Photo courtesy of Canterbury
District Health Board
SAN DIEGO—New research indicates that older stem cell donors have somewhat poorer overall health before they donate, but their health-related quality of life (HRQOL) post-donation is similar to that of younger donors.
In fact, the older donors included in this study actually fared better than their younger counterparts in some respects.
Galen E. Switzer, PhD, of the University of Pittsburgh in Pennsylvania, presented these results at the 2015 BMT Tandem Meetings (abstract 27*).
“[Older donors] may be at greater physical and psychological risk because of their age and comorbid conditions,” Dr Switzer noted. “So it’s critical for us to understand the health-related quality of life experiences of these donors.”
With that in mind, he and his colleagues evaluated 163 subjects who donated peripheral blood stem cells (PBSCs) to relatives in need of a transplant. The team compared donors over the age of 60 (n=104, median age 66 years) to those aged 18 to 60 (n=59, median age 41 years).

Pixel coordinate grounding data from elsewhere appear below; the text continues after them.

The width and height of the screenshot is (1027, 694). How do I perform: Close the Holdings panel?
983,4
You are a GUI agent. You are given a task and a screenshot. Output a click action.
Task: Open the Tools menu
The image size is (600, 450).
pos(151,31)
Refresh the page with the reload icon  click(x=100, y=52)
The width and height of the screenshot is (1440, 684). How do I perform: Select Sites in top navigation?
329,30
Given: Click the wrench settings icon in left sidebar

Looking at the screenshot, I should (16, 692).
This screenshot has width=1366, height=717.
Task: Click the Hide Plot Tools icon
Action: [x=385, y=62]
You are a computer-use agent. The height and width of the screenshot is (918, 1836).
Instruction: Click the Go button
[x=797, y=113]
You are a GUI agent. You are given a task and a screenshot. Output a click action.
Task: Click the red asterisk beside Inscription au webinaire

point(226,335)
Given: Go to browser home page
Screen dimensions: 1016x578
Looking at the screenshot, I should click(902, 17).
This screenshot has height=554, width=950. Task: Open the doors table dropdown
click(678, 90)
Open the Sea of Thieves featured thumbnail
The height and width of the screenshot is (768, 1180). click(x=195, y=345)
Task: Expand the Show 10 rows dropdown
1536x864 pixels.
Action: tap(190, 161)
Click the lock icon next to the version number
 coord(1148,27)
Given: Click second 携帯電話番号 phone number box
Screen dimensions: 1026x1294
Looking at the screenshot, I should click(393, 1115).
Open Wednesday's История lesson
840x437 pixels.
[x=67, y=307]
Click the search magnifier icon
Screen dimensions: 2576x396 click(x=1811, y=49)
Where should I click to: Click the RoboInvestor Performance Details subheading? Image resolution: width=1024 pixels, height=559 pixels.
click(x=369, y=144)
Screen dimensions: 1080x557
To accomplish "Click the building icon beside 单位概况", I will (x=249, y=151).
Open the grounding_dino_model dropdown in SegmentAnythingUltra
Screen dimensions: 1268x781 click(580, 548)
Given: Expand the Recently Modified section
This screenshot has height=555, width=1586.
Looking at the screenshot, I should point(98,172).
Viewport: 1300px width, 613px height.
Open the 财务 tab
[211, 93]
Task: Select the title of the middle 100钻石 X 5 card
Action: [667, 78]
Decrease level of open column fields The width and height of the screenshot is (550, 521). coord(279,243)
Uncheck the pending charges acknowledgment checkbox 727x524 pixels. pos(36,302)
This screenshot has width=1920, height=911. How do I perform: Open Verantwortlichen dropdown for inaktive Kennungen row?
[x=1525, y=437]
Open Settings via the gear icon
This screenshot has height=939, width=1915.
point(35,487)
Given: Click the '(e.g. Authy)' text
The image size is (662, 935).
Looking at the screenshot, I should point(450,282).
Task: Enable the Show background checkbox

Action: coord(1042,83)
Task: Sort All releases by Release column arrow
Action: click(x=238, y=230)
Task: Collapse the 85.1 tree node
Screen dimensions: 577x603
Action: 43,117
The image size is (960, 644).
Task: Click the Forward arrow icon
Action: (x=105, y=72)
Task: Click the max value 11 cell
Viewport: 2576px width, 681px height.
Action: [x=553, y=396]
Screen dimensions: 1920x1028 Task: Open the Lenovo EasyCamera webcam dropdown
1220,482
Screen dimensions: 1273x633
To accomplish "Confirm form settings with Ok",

The investigators collected data via structured telephone interviews 2 weeks before PBSC donation and at 4 weeks and 1 year post-donation.
A comparison of sociodemographic factors revealed that older PBSC donors were significantly less likely to be employed (P<0.001) but more likely be white (P=0.009), be married (P=0.044), and have children (P<0.001).
Pre- and post-donation HRQOL
Pre-donation, older donors had significantly poorer physical health (P=0.001) and better mental health (P=0.036) than younger donors. But there was no significant difference between the age groups with regard to the incidence of depression or anxiety.
Similarly, there were no significant differences with regard to ambivalence, satisfaction, or medical concerns about donation. However, older donors were more likely to consult their physician about donation (P=0.049), and they had fewer work/family concerns (P=0.049) than younger donors.
At 4 weeks post-donation, there were no significant differences between the age groups with regard to general physical health, mental health, or any of 12 donation-related symptoms. However, younger donors were significantly more likely to report that donation was painful (P=0.025).
Older donors were significantly less likely to report work/family concerns, such as missing work, family worry, or worry about what others would think (P=0.001). They were less likely to have other donation-related concerns as well, such as worrying about who would pay for the procedure (P=0.034). And they were less likely to say they would feel responsible if the transplant did not have a favorable outcome (P=0.022).
At 1 year post-donation, there were no significant differences between the age groups with regard to overall physical and mental health, depression, ambivalence, satisfaction, 11 of 12 donation side effects, physical difficulty, psychological difficulty, or “other concerns.”
However, older donors reported significantly less anxiety, fewer medical concerns, and fewer work/family concerns (P<0.05 for all). They were also less likely to feel responsible for transplant outcomes and less likely to have problems sleeping, which was 1 of the 12 donation side effects (P<0.05 for both).
“So the overall conclusion, I think, is really reassuring,” Dr Switzer said. “Despite having somewhat poorer overall general physical health at pre-donation, older donors experience similar—and, in some domains, better—donation-related health-related quality of life than younger donors. So they seem to be doing at least as well and, in some domains, better than their younger counterparts.”
*Information in the abstract differs from that presented at the meeting.